* Source records
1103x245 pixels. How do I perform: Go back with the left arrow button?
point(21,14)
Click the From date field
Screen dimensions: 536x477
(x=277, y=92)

* What the task requires
In the material above, the line with "Click the From date field" marks the start. Print it and every line after it through the last, exactly.

* Answer section
Click the From date field
Screen dimensions: 536x477
(x=277, y=92)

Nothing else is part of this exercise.